The project directory structure is as follows:

repo-root/
├── install-oracle.sh               # Main deployment script for Ansible
├── check-instance.yml
├── prep-host.yml
├── install-sw.yml
├── config-db.yml
├── config-rac-db.yml
└── terraform/
    ├── backend.tf                  # Backend confguration, from example
    ├── terraform.tfvars            # Variables to set, from example
    ├── main.tf                     # Main Terraform code
    ├── variables.tf                # Variable definition
    └── versions.tf                 # Version dependencies

Setup and Deployment Steps

Google Cloud Authentication Authenticate using the Google Cloud SDK:

gcloud auth login
gcloud auth application-default login

Set your project ID:

gcloud config set project PROJECT_ID

Review and Edit Terraform Backend Configuration

Copy terraform/backend.tf.example to terraform/backend.tf and define your backend settings for your state file prefix and storage bucket.
Review and Edit Terraform Module Configuration

Copy terraform/terraform.tfvars.example to terraform/terraform.tfvars and define your deployment settings.

NOTE There is no need to supply the toolkit script parameters --instance-ip-addr, --instance-ssh-user, and --instance-ssh-key - these are automatically added by the Terraform commands.

Initialize and Apply Terraform

Navigate to the terraform directory and initialize Terraform:

cd terraform
terraform init

Review the execution plan:

terraform plan

Deploy the infrastructure:

terraform apply

This process will perform the following steps:

Provision an ephemeral control node to run deployment and configuration tasks.
Provision a database VM with the specified configuration to host the Oracle database.
The control node uses Ansible to connect to the database VM and automate the installation and configuration of the Oracle database.
After configuration, the ephemeral control node is deleted to minimize resource usage.

View startup execution logs To view logs from startup script execution on the control node VM, fetch the Terraform output variable control_node_log_url and paste into a browser to open Logs Explorer, filtered to control node output only.

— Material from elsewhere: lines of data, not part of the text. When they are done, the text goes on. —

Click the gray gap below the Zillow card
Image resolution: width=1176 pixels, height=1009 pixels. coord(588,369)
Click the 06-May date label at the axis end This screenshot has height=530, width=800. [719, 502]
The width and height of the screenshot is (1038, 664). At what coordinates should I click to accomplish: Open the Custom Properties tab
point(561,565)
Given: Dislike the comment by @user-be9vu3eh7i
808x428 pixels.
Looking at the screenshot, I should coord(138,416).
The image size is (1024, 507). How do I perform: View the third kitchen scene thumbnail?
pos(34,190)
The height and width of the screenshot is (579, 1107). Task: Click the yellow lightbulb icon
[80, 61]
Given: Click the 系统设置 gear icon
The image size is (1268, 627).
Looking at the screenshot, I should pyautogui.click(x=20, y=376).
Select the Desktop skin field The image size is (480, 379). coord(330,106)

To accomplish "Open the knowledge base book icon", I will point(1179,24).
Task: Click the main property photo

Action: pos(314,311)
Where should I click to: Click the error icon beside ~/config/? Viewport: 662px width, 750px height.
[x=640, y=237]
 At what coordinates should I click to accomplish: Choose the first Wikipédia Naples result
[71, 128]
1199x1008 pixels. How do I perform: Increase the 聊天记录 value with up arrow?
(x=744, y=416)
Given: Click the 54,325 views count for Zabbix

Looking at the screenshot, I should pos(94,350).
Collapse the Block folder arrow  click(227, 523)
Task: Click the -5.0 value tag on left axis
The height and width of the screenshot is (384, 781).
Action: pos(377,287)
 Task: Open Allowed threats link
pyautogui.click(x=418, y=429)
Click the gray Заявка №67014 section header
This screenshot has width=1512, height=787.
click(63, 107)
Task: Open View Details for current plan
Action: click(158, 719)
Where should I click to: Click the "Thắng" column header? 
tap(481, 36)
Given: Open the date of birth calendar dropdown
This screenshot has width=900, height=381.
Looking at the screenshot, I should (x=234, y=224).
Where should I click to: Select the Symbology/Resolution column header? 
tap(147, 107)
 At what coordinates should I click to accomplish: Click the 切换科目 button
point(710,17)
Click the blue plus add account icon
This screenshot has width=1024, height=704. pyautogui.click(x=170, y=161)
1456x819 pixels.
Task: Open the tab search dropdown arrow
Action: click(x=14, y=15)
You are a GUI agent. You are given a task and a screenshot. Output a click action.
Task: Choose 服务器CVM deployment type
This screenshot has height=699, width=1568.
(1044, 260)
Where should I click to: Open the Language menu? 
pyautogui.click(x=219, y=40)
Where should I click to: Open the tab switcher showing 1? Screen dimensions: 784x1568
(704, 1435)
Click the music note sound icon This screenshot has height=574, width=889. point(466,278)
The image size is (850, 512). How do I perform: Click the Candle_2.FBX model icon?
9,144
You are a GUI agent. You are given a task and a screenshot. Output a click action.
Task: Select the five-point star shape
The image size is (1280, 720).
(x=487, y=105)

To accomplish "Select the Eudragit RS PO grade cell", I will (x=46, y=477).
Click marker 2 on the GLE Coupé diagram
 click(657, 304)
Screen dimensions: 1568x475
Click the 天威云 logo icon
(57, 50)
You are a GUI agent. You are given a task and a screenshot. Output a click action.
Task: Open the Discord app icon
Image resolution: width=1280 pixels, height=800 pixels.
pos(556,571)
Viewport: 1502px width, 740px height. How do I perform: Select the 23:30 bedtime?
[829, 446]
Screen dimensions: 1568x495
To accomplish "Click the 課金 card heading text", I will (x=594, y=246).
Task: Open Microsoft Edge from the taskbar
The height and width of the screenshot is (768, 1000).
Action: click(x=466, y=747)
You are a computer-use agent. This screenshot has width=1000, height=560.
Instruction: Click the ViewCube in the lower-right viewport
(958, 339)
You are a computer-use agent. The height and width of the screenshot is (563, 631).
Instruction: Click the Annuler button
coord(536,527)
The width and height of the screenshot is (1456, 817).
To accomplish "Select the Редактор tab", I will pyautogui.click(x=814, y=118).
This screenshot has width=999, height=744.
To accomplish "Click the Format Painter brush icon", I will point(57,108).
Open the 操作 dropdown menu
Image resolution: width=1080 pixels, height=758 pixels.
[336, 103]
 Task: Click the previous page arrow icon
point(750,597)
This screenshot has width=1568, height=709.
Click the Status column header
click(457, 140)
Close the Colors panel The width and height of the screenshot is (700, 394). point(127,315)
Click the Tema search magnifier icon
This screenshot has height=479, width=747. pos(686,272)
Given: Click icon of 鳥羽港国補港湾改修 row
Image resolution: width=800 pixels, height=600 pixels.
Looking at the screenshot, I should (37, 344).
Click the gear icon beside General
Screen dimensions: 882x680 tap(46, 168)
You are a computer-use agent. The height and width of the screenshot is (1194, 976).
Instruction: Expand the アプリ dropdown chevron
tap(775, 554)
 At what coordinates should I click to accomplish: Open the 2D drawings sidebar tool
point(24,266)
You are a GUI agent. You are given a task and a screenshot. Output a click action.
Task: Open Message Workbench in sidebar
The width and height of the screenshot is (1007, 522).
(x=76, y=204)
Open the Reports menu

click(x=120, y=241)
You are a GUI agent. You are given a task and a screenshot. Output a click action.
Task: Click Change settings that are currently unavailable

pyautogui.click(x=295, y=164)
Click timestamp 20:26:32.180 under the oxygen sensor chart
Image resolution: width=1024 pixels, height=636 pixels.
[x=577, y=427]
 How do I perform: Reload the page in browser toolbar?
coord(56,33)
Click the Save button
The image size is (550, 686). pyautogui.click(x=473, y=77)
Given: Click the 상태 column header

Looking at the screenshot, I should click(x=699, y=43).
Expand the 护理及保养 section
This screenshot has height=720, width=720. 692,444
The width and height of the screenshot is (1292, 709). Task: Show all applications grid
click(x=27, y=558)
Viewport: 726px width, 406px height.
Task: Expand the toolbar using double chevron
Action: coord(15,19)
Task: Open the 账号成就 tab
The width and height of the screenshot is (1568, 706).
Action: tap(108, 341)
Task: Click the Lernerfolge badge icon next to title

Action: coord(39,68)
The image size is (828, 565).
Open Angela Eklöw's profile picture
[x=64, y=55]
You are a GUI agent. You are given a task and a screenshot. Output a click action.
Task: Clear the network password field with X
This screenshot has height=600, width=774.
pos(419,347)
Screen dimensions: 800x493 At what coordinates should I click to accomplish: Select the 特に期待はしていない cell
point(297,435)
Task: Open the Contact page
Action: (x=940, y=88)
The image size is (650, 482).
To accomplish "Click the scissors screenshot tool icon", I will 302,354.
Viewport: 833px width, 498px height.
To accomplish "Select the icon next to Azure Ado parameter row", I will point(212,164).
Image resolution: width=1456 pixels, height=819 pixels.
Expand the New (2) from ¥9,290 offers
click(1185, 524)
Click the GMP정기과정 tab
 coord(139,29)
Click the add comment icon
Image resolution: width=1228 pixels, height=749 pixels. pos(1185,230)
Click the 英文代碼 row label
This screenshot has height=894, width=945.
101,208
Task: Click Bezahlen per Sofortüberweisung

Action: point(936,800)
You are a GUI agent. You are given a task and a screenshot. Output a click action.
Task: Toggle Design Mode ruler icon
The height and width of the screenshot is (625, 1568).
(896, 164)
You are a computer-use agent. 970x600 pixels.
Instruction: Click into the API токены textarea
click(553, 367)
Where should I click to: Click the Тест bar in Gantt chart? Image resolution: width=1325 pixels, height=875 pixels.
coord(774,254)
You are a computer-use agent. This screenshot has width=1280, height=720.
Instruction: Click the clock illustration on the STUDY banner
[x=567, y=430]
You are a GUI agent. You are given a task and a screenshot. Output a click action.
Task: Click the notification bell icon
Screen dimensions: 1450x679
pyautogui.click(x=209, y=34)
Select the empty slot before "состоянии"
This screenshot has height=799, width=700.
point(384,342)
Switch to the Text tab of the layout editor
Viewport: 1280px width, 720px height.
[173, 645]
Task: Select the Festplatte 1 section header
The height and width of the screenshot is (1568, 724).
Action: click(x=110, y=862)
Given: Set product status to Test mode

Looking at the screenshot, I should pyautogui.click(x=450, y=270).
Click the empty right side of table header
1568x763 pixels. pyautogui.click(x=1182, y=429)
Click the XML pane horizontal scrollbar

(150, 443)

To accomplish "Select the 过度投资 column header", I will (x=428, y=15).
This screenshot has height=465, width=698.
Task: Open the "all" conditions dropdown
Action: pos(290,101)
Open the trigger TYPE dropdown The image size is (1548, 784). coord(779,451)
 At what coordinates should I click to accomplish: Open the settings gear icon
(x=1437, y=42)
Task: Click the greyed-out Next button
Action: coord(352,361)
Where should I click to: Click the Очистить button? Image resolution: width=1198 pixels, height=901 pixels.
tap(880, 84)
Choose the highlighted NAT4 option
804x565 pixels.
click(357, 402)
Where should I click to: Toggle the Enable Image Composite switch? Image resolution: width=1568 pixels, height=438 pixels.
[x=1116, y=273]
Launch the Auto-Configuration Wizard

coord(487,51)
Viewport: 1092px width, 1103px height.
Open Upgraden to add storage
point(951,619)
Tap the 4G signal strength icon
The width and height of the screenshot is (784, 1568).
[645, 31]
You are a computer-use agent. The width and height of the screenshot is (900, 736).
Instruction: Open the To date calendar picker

terraform output control_node_log_url

Verify Ansible Execution

Once deployment is complete, review the Ansible output to verify that the playbooks ran successfully:

PLAY [dbasm] *******************************************************************

TASK [Verify that Ansible on control node meets the version requirements] ******
ok: [VM_PUBLIC_IP] => {
    "changed": false,
    "msg": "Ansible version is 2.9.27, continuing"
}

TASK [Test connectivity to target instance via ping] ***************************
ok: [VM_PUBLIC_IP]

Clean Up Resources

To destroy all the resources created by Terraform:

terraform destroy

Ansible Cloud Logging callback plugin

This callback plugin sends Ansible playbook logs to Google Cloud Logging in structured JSON format.

Setup

To enable the plugin, add the following to your ansible.cfg:

[defaults]
callback_plugins = ./tools/callback_plugins

Configuration (ansible.cfg)

Under the [cloud_logging] section, you can configure:

[cloud_logging]
project = your-project                   # Required: GCP project ID
log_name = ansible_cloud_logging         # Optional: defaults to 'ansible_cloud_logging'
ignore_gcp_api_errors = false            # Optional: if true (default), GCP API errors are ignored and do not cause Ansible to fail
print_uuid = true                        # Optional: print UUID for each playbook execution
enable_async_logging = true              # Optional:  If true (default), log messages are queued and sent by a background thread to avoid blocking Ansible execution

When enable_async_logging is enabled, logs are queued and sent by a background thread to avoid blocking Ansible execution. Otherwise, logs are sent synchronously.

Troubleshooting

Common Issues

No Such File or Directory

Make sure working_dir = "${path.root}" is set in the provisioner block.